Tuesday, September 1, 2015

Heaven And Hell In Nordic Mythology

This will be one of the several posts discussing whether the current demise of the West is due to Christianity. Apparently, according to some people, it was the Christian religion with its concepts of reward or punishment in the afterlife which guilt-tripped Europeans into pathological altruism we are all witnessing today. Those macho Vikings, on the other hand, didn't believe in Heaven or Hell and hence, wouldn't allow themselves to be manipulated in this manner.

Of course, a more or less educated person must have at least heard the word "Valhalla", the warrior paradise, where the best and the bravest half of the slain on the battlefield were welcomed by Odin himself and spent their time in feasting and military exercise, with Valkyries serving them the food and mead.

The other half of fallen heroes went to Folkvangr, the home of goddess Freya. According to Noorsche Mythen  (by H.A. Guerber) Freya also gathered there all the undefiled virgins and chaste wives so that they would be united in death with their husbands and sweethearts. Thus, our North European ancestors had very clear ideas of virtue (courage for men, chastity for women) and believed it was rewarded in the afterlife. But did they believe in Hell?

The word "Hell" is, in fact, of the Germanic origin, since the Bible speaks about Gehenna, Tartarus, Hades or Sheol. Hell was the Kingdom of Hel, goddess of death, Loki's daughter, and it was situated in Niflheim, the underground world, the land of mists.

Who went to Hell? First, all those who died a peaceful death, from sickness or old age. They  were treated rather friendly by the goddess, though her palace was still considered a joyless place and to avoid it, both men and women sometimes would fall upon their swords or jump from the cliff (women were given swords upon their marriage), to avoid going there.

However, those who had committed various crimes  during their life, such as murder, adultery and oath-breaking, were banned to Nastroend, where they underwent various tortures.

As we see, though there certainly is the difference between Christian ideas about life and death (suicide being a major sin) and the Nordic ones, Northern Europeans generally had such concepts as afterlife, sin, virtue and consequently reward and punishment.


  1. Housewife from FinlandSeptember 2, 2015 at 5:04 AM

    I just reas on interesting book about nordic mythology.

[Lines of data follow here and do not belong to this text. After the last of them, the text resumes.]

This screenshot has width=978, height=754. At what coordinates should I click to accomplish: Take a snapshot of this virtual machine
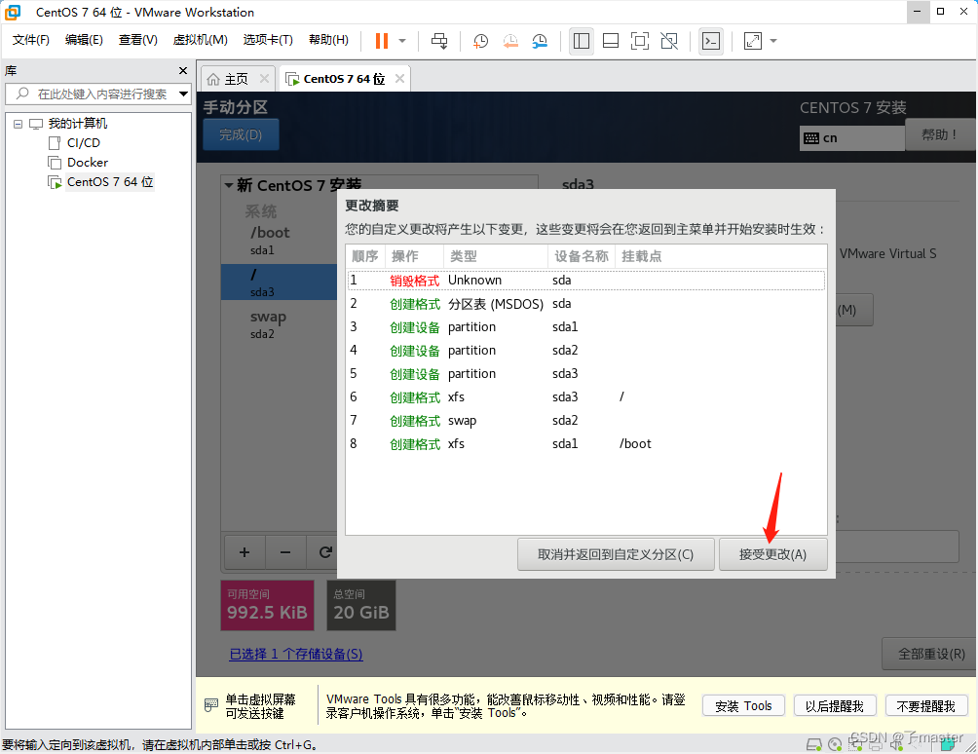point(480,41)
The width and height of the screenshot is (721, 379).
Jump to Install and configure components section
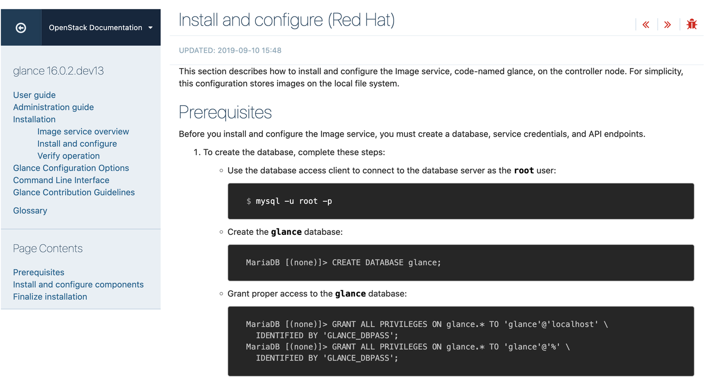[x=78, y=284]
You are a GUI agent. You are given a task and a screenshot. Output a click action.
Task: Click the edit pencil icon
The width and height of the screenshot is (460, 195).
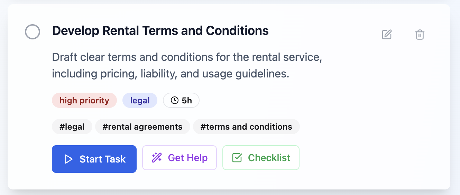pos(387,35)
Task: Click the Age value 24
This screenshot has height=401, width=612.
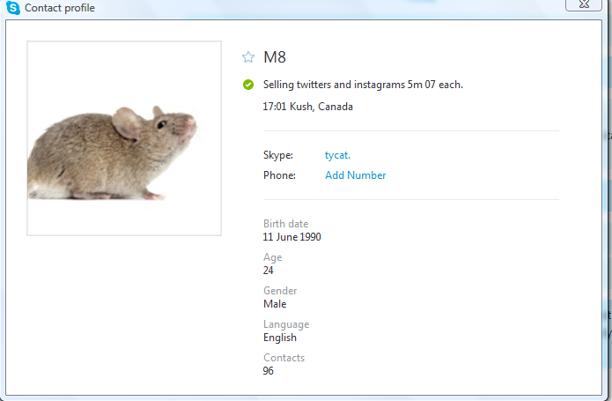Action: pyautogui.click(x=269, y=271)
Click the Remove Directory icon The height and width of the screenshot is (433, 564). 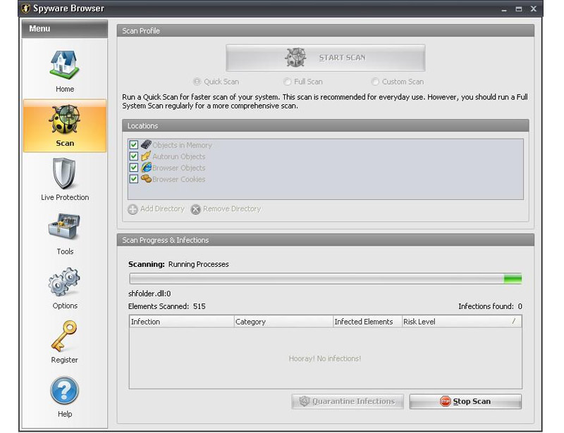(196, 209)
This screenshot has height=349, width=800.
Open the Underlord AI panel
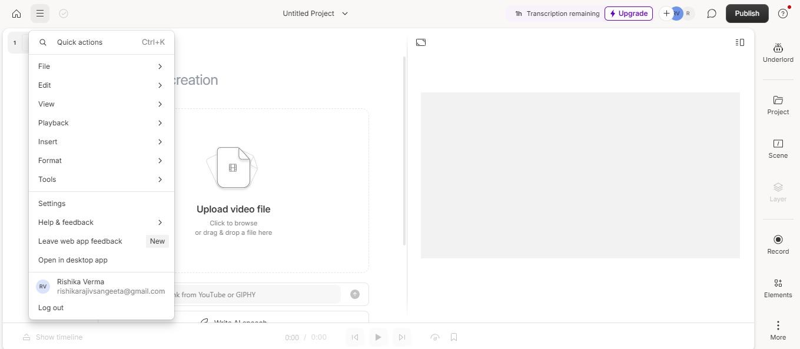(778, 52)
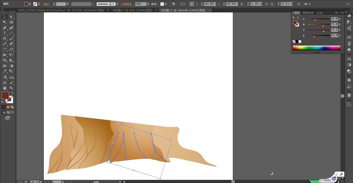Open Layers panel icon in right dock
Viewport: 353px width, 183px height.
click(349, 95)
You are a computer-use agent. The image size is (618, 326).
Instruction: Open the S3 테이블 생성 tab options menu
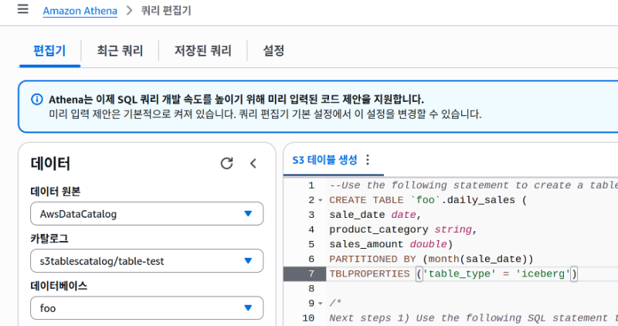(368, 160)
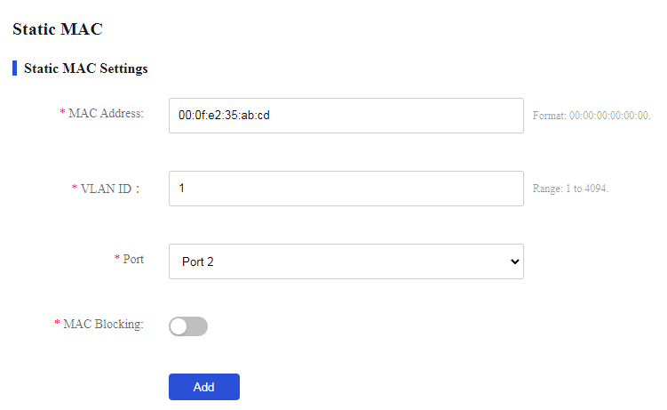The height and width of the screenshot is (410, 667).
Task: Click the VLAN ID input field
Action: pyautogui.click(x=345, y=189)
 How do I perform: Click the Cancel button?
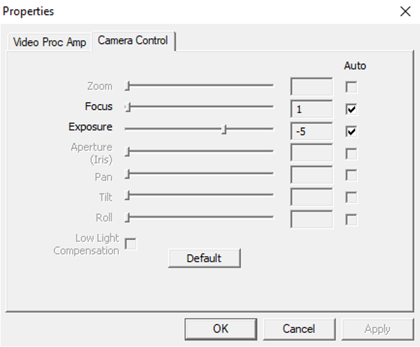tap(299, 329)
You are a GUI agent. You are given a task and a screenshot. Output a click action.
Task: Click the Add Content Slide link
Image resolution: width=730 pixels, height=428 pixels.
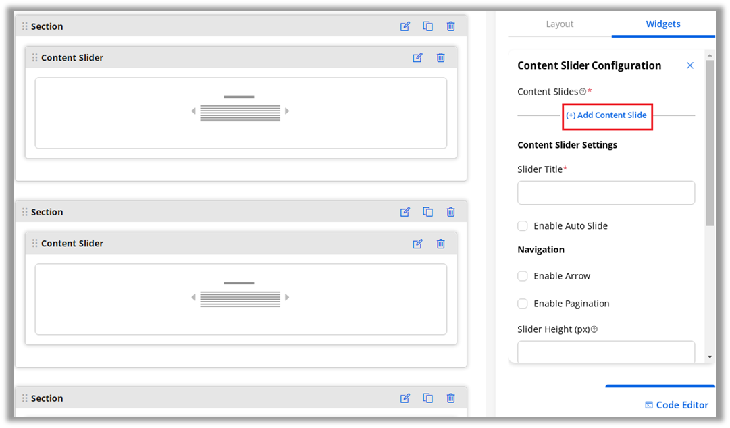point(606,115)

It fascinates me how men were supposed to be warriors. I personally find that that is the weakest point of christianity; men are really not supposed to be warriors, soldiers, hunters etc. Of course there were Templars and other christian knights, but modern christianity makes men weak. ( I know, my idea of an ideal man is VERY traditional indeed.)

    For curiosity, we finns didn't believe in Norse gods. We had our own belief system with several gods and spirits, and after death everbody went to the same place, Tuonela. (tuoni is an old word for death.) Tuonela was cold and silent and boring place but it didn't really matter since everbody was in eternal sleep. Though people also managed to believe that their dead, eternally sleeping ancestors could help them or shaman could communicate with them.

    Anyway I think all cultures have had some idea of afterlife. People just cannot believe that when they die, they just vanish.

  2. Is Christianity really pacifist? I'm going to write about it in more detail.

    I think Western civilisation has been influenced by Germanic beliefs more that some people think, though. Catholic Church, for instance, definitely borrowed some stuff from them.

  3. Housewife from FinlandSeptember 2, 2015 at 9:57 AM

    I think Jesus wasn't that pacifist. Remember the cleansing of the temple with a whip... But here in Finland it is all about turning the other cheek and forgiving everything forever and allowing everything because hey, Jesus loves us! He will forgive us everything!

    I really look forward on your views about this matter. :)

  4. I'm planning to write a post about turning the other cheek soon.

  5. There are some questions whether Náströnd is actually a Christian import, Also re: Hel, from what we can tell there seemed to be a lot of regional variations . The version we are most familiar with resembles Sheol but other versions might be different.

    All that aside, older warrior Christianity is not at all like the modern version . That Old Time Religion as some here in the States call it is vigorous and healthy for society. The modern Protestant derived forms mixed with the Enlightenment mumbo-jumbo that makes much of the current social order is quite toxic and European rejection of it is fully understandable.

  6. Nordic myths have a lot of regional variations, I chiefly based my post on a book I have which describes them but since it's an old (1930s) book in Dutch, I find it easier to quote Wiki. I actually tend to think that early Christianity borrowed some Nordic concepts, not vice versa. (For instance, it appears that Northern Europeans used the sign of Thor's hammer to protect themselves from evil, which was later changed in the sign of the cross, which is, think of it, nearly the same. No wonder, Protestants rejected it as heathenish). It's evident that Nordic people had very clear concepts of right and wrong and believed in the punishment of evildoers.